* **Task instructions**: Transcribe word for word the lines below from the line with "Click the Industry" through the line with "Given: Click the", ends included.
[Opening Material shown section]
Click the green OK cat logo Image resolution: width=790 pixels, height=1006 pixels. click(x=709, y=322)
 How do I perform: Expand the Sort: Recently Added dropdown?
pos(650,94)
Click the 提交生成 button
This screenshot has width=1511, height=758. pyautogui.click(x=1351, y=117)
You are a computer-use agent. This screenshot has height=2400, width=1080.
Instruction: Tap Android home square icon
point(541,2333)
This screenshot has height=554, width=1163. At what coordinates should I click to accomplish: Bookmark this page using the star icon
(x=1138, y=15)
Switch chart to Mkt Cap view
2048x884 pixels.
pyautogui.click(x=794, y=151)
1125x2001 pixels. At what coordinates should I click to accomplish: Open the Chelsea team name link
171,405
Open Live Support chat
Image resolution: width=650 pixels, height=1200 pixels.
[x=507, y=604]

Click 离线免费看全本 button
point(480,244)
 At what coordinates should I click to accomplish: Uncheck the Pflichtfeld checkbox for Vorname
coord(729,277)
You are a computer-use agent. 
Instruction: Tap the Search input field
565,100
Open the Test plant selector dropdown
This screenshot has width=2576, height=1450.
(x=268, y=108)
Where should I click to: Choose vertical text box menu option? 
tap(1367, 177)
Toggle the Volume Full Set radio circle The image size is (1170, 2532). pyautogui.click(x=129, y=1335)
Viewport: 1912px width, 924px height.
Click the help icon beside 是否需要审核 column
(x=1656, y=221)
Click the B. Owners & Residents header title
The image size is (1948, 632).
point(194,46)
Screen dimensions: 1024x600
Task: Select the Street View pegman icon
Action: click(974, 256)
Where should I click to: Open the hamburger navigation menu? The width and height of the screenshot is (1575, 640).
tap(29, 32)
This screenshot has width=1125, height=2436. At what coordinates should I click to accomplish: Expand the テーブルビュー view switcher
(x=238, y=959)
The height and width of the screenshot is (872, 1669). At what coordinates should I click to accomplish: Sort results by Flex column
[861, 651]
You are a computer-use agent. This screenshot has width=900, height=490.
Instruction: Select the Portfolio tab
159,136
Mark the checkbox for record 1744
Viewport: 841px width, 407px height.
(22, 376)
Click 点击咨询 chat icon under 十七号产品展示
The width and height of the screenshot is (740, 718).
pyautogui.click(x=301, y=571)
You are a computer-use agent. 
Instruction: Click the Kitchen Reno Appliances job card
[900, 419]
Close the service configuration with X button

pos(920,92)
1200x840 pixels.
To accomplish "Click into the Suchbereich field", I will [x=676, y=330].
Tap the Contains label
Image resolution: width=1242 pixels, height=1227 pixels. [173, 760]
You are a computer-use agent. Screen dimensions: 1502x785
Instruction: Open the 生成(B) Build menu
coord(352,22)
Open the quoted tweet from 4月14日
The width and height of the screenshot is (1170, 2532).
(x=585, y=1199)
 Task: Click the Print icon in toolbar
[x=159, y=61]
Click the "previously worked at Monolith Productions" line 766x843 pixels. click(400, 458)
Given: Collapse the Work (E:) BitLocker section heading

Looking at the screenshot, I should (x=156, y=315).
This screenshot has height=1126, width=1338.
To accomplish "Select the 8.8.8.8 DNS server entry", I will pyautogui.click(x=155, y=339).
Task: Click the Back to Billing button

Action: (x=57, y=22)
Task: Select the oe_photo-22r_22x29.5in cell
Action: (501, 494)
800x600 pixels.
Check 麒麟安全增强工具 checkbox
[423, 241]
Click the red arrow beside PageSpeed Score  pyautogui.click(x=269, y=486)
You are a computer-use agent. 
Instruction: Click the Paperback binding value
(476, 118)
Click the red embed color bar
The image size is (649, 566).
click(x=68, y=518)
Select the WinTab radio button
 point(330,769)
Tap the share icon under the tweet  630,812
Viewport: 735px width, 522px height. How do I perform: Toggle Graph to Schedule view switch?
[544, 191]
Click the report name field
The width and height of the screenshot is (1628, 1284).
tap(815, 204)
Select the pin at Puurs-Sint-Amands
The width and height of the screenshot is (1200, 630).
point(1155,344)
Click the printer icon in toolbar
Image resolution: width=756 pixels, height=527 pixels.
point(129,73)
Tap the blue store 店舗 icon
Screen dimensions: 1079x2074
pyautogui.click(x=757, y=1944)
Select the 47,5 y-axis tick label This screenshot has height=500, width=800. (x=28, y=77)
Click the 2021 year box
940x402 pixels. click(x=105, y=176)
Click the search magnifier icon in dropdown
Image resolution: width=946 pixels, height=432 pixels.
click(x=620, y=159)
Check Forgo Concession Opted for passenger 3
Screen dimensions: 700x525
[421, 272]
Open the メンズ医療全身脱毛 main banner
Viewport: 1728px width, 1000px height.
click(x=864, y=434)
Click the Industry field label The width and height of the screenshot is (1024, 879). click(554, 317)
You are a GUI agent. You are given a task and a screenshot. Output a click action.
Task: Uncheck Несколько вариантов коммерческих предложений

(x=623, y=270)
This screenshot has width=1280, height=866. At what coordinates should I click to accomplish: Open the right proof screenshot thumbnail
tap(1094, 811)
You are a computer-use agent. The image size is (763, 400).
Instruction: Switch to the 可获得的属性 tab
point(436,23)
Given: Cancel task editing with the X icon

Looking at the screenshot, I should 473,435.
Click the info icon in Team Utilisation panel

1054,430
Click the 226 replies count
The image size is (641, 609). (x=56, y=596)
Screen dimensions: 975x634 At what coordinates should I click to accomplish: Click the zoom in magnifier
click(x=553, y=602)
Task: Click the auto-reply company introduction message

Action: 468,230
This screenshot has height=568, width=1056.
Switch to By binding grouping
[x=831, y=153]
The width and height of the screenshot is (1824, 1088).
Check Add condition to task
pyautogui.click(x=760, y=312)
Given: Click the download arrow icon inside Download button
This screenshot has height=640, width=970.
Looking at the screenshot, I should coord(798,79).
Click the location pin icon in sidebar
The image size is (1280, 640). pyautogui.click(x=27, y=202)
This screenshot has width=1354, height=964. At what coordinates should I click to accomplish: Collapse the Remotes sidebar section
[Closing Material shown section]
* **Reply**:
Click the Industry field label The width and height of the screenshot is (1024, 879). click(554, 317)
You are a GUI agent. You are given a task and a screenshot. Output a click action.
Task: Uncheck Несколько вариантов коммерческих предложений

(x=623, y=270)
This screenshot has width=1280, height=866. At what coordinates should I click to accomplish: Open the right proof screenshot thumbnail
tap(1094, 811)
You are a computer-use agent. The image size is (763, 400).
Instruction: Switch to the 可获得的属性 tab
point(436,23)
Given: Cancel task editing with the X icon

Looking at the screenshot, I should 473,435.
Click the info icon in Team Utilisation panel

1054,430
Click the 226 replies count
The image size is (641, 609). (x=56, y=596)
Screen dimensions: 975x634 At what coordinates should I click to accomplish: Click the zoom in magnifier
click(x=553, y=602)
Task: Click the auto-reply company introduction message

Action: 468,230
This screenshot has height=568, width=1056.
Switch to By binding grouping
[x=831, y=153]
The width and height of the screenshot is (1824, 1088).
Check Add condition to task
pyautogui.click(x=760, y=312)
Given: Click the download arrow icon inside Download button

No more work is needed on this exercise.